The Biden administration has proposed changes to make it clear that administrators of retirement-investment plans can consider environmental, social and governance factors in their investment decisions.
The proposal is in line with President Joe Biden’s executive order to safeguard Americans’ financial security from climate-related financial risk, according to the Department of Labor. It follows through with the current administration’s decision not to enforce the rules finalized under the Trump administration last year, which contained language requiring retirement-plan fiduciaries to make investment decisions based solely on “pecuniary,” or financial, factors.
As part of its responsibilities to protect the rights of U.S. workers, job seekers and retirees, the Labor Department oversees retirement plans.
The proposed rule “will bolster the resilience of workers’ retirement savings and pensions by removing the artificial impediments — and chilling effect on environmental, social and governance investments — caused by the prior administration’s rules,” Acting Assistant Secretary for the Department of Labor’s Employee Benefits Security Administration Ali Khawar said in a statement.
The department is proposing the changes after it heard from stakeholders who expressed concern that the rules put forth by the previous administration “have been interpreted as putting a thumb on the scale against the consideration of ESG factors, even when those factors are financially material,” according to supplementary information included in the proposed rule.

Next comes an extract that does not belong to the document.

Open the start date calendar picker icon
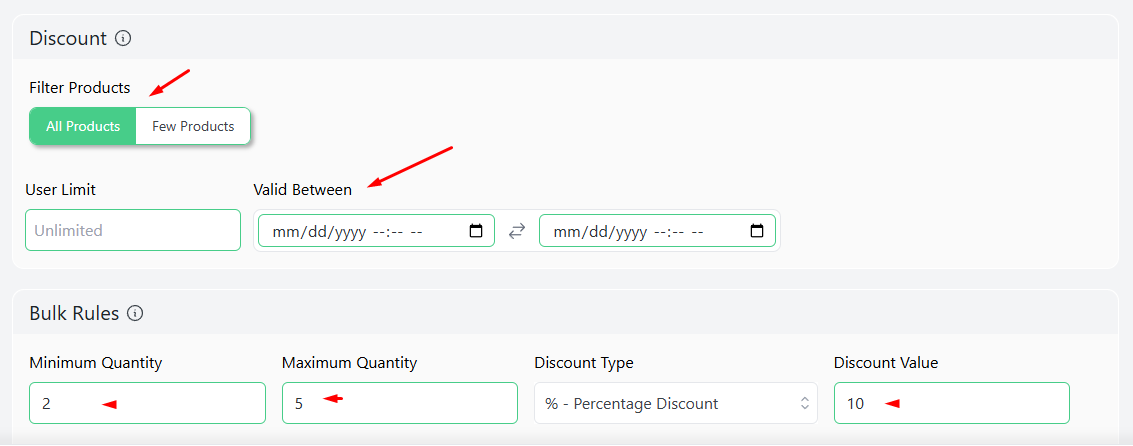The width and height of the screenshot is (1133, 446). tap(476, 231)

“The DOL’s stance on ESG investing is squarely in alignment with the fiduciary duty of the retirement plans they oversee, full stop,” said Natasha Lamb, a managing partner at Arjuna Capital, a Massachusetts-based wealth management firm. “Incorporating environmental, social and governance risks and opportunities into retirement portfolios not only allows investors to mitigate material climate change risk but also invest in companies that are commercializing profitable solutions to our sustainability challenges.”
The Labor Department is inviting public comment on the proposed rule until Dec. 13.